#### YOUR ASSIGNMENT:
Return each of the entries below precisely as it appears.

#### AVAILABLE RECORDS:
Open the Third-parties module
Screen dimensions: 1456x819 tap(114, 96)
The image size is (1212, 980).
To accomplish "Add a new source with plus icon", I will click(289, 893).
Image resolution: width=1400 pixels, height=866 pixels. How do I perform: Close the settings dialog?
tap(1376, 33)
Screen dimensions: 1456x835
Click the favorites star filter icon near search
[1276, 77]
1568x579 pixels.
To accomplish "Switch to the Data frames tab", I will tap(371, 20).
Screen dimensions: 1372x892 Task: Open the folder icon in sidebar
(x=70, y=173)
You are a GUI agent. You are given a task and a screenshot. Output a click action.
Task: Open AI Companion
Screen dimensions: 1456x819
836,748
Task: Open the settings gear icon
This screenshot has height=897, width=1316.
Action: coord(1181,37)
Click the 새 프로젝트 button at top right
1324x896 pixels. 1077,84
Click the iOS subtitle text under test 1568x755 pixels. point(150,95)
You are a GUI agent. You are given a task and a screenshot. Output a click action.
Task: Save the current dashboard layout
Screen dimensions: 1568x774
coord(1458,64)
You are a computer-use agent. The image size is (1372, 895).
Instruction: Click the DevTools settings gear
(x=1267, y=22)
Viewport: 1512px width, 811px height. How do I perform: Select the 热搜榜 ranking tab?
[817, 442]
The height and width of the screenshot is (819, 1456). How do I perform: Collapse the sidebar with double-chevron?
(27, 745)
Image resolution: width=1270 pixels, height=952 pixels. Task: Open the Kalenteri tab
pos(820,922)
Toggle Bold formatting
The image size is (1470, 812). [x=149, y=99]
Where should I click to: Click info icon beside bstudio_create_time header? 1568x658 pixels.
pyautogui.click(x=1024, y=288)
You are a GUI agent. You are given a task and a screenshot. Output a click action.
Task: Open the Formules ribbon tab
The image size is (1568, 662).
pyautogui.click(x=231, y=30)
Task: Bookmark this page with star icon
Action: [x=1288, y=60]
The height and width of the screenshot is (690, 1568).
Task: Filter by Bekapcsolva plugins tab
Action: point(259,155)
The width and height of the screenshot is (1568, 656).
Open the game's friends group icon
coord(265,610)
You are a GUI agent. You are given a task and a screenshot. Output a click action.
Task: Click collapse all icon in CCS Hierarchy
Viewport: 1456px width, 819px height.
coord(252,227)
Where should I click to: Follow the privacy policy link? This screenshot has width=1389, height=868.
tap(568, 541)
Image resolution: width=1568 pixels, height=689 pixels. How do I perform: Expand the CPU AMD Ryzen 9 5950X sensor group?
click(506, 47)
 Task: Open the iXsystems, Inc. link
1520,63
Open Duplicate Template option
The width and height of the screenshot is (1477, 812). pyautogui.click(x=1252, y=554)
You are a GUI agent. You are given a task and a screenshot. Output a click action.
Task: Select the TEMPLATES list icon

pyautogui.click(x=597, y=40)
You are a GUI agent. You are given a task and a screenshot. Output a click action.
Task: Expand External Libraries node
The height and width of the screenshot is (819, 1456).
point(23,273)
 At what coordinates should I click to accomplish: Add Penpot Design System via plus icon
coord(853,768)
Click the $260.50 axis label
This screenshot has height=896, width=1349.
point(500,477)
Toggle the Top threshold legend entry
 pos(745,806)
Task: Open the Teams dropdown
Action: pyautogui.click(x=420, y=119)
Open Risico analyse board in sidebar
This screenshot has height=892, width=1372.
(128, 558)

#### SOLUTION FOR THIS TASK:
Open the Third-parties module
Screen dimensions: 1456x819 tap(114, 96)
The image size is (1212, 980).
To accomplish "Add a new source with plus icon", I will click(289, 893).
Image resolution: width=1400 pixels, height=866 pixels. How do I perform: Close the settings dialog?
tap(1376, 33)
Screen dimensions: 1456x835
Click the favorites star filter icon near search
[1276, 77]
1568x579 pixels.
To accomplish "Switch to the Data frames tab", I will tap(371, 20).
Screen dimensions: 1372x892 Task: Open the folder icon in sidebar
(x=70, y=173)
You are a GUI agent. You are given a task and a screenshot. Output a click action.
Task: Open AI Companion
Screen dimensions: 1456x819
836,748
Task: Open the settings gear icon
This screenshot has height=897, width=1316.
Action: coord(1181,37)
Click the 새 프로젝트 button at top right
1324x896 pixels. 1077,84
Click the iOS subtitle text under test 1568x755 pixels. point(150,95)
You are a GUI agent. You are given a task and a screenshot. Output a click action.
Task: Save the current dashboard layout
Screen dimensions: 1568x774
coord(1458,64)
You are a computer-use agent. The image size is (1372, 895).
Instruction: Click the DevTools settings gear
(x=1267, y=22)
Viewport: 1512px width, 811px height. How do I perform: Select the 热搜榜 ranking tab?
[817, 442]
The height and width of the screenshot is (819, 1456). How do I perform: Collapse the sidebar with double-chevron?
(27, 745)
Image resolution: width=1270 pixels, height=952 pixels. Task: Open the Kalenteri tab
pos(820,922)
Toggle Bold formatting
The image size is (1470, 812). [x=149, y=99]
Where should I click to: Click info icon beside bstudio_create_time header? 1568x658 pixels.
pyautogui.click(x=1024, y=288)
You are a GUI agent. You are given a task and a screenshot. Output a click action.
Task: Open the Formules ribbon tab
The image size is (1568, 662).
pyautogui.click(x=231, y=30)
Task: Bookmark this page with star icon
Action: [x=1288, y=60]
The height and width of the screenshot is (690, 1568).
Task: Filter by Bekapcsolva plugins tab
Action: point(259,155)
The width and height of the screenshot is (1568, 656).
Open the game's friends group icon
coord(265,610)
You are a GUI agent. You are given a task and a screenshot. Output a click action.
Task: Click collapse all icon in CCS Hierarchy
Viewport: 1456px width, 819px height.
coord(252,227)
Where should I click to: Follow the privacy policy link? This screenshot has width=1389, height=868.
tap(568, 541)
Image resolution: width=1568 pixels, height=689 pixels. How do I perform: Expand the CPU AMD Ryzen 9 5950X sensor group?
click(506, 47)
 Task: Open the iXsystems, Inc. link
1520,63
Open Duplicate Template option
The width and height of the screenshot is (1477, 812). pyautogui.click(x=1252, y=554)
You are a GUI agent. You are given a task and a screenshot. Output a click action.
Task: Select the TEMPLATES list icon

pyautogui.click(x=597, y=40)
You are a GUI agent. You are given a task and a screenshot. Output a click action.
Task: Expand External Libraries node
The height and width of the screenshot is (819, 1456).
point(23,273)
 At what coordinates should I click to accomplish: Add Penpot Design System via plus icon
coord(853,768)
Click the $260.50 axis label
This screenshot has height=896, width=1349.
point(500,477)
Toggle the Top threshold legend entry
 pos(745,806)
Task: Open the Teams dropdown
Action: pyautogui.click(x=420, y=119)
Open Risico analyse board in sidebar
This screenshot has height=892, width=1372.
(128, 558)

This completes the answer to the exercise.